Your objective:
The listing that follows should be duplicated character for character.

*** Opening Provided data ***

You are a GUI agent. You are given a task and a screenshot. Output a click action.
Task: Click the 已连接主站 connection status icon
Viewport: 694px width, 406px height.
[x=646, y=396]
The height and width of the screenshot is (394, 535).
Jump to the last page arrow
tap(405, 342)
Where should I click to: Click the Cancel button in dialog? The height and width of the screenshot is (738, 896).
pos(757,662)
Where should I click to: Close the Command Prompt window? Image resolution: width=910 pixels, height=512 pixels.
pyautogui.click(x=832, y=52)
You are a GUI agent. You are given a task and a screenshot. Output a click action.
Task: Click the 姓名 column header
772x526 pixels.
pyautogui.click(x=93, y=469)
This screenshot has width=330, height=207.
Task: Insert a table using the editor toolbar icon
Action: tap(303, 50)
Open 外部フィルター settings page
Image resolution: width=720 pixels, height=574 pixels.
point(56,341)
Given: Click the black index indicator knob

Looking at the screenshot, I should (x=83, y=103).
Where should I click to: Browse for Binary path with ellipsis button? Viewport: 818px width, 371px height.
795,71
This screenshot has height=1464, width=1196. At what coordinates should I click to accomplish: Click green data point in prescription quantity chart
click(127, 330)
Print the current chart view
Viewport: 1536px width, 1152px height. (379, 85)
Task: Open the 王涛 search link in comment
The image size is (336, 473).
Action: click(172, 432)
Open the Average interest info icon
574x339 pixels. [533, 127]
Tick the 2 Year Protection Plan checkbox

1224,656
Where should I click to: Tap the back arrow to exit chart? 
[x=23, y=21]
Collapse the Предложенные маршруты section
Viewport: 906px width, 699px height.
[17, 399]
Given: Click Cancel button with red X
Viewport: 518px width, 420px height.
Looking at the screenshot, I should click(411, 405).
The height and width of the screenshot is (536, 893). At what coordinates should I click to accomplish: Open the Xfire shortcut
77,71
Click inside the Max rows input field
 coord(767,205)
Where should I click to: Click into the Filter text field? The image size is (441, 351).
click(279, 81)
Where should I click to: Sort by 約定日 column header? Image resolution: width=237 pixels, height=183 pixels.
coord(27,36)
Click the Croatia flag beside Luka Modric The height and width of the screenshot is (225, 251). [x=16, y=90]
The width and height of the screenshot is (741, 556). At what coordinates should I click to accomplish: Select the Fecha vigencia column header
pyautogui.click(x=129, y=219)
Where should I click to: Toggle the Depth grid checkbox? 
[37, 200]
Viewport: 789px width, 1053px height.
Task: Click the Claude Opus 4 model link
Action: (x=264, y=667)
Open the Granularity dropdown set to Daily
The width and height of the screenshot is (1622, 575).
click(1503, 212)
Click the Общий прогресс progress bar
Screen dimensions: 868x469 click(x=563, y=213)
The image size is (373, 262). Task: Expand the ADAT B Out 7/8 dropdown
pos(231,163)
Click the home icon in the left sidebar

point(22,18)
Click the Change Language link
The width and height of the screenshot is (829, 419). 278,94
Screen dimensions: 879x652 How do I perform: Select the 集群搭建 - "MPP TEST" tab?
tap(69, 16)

*** Closing Provided data ***

Solution to this problem:
You are a GUI agent. You are given a task and a screenshot. Output a click action.
Task: Click the 已连接主站 connection status icon
Viewport: 694px width, 406px height.
[x=646, y=396]
The height and width of the screenshot is (394, 535).
Jump to the last page arrow
tap(405, 342)
Where should I click to: Click the Cancel button in dialog? The height and width of the screenshot is (738, 896).
pos(757,662)
Where should I click to: Close the Command Prompt window? Image resolution: width=910 pixels, height=512 pixels.
pyautogui.click(x=832, y=52)
You are a GUI agent. You are given a task and a screenshot. Output a click action.
Task: Click the 姓名 column header
772x526 pixels.
pyautogui.click(x=93, y=469)
This screenshot has width=330, height=207.
Task: Insert a table using the editor toolbar icon
Action: tap(303, 50)
Open 外部フィルター settings page
Image resolution: width=720 pixels, height=574 pixels.
point(56,341)
Given: Click the black index indicator knob

Looking at the screenshot, I should (x=83, y=103).
Where should I click to: Browse for Binary path with ellipsis button? Viewport: 818px width, 371px height.
795,71
This screenshot has height=1464, width=1196. At what coordinates should I click to accomplish: Click green data point in prescription quantity chart
click(127, 330)
Print the current chart view
Viewport: 1536px width, 1152px height. (379, 85)
Task: Open the 王涛 search link in comment
The image size is (336, 473).
Action: click(172, 432)
Open the Average interest info icon
574x339 pixels. [533, 127]
Tick the 2 Year Protection Plan checkbox

1224,656
Where should I click to: Tap the back arrow to exit chart? 
[x=23, y=21]
Collapse the Предложенные маршруты section
Viewport: 906px width, 699px height.
[17, 399]
Given: Click Cancel button with red X
Viewport: 518px width, 420px height.
Looking at the screenshot, I should click(411, 405).
The height and width of the screenshot is (536, 893). At what coordinates should I click to accomplish: Open the Xfire shortcut
77,71
Click inside the Max rows input field
 coord(767,205)
Where should I click to: Click into the Filter text field? The image size is (441, 351).
click(279, 81)
Where should I click to: Sort by 約定日 column header? Image resolution: width=237 pixels, height=183 pixels.
coord(27,36)
Click the Croatia flag beside Luka Modric The height and width of the screenshot is (225, 251). [x=16, y=90]
The width and height of the screenshot is (741, 556). At what coordinates should I click to accomplish: Select the Fecha vigencia column header
pyautogui.click(x=129, y=219)
Where should I click to: Toggle the Depth grid checkbox? 
[37, 200]
Viewport: 789px width, 1053px height.
Task: Click the Claude Opus 4 model link
Action: (x=264, y=667)
Open the Granularity dropdown set to Daily
The width and height of the screenshot is (1622, 575).
click(1503, 212)
Click the Общий прогресс progress bar
Screen dimensions: 868x469 click(x=563, y=213)
The image size is (373, 262). Task: Expand the ADAT B Out 7/8 dropdown
pos(231,163)
Click the home icon in the left sidebar

point(22,18)
Click the Change Language link
The width and height of the screenshot is (829, 419). 278,94
Screen dimensions: 879x652 How do I perform: Select the 集群搭建 - "MPP TEST" tab?
tap(69, 16)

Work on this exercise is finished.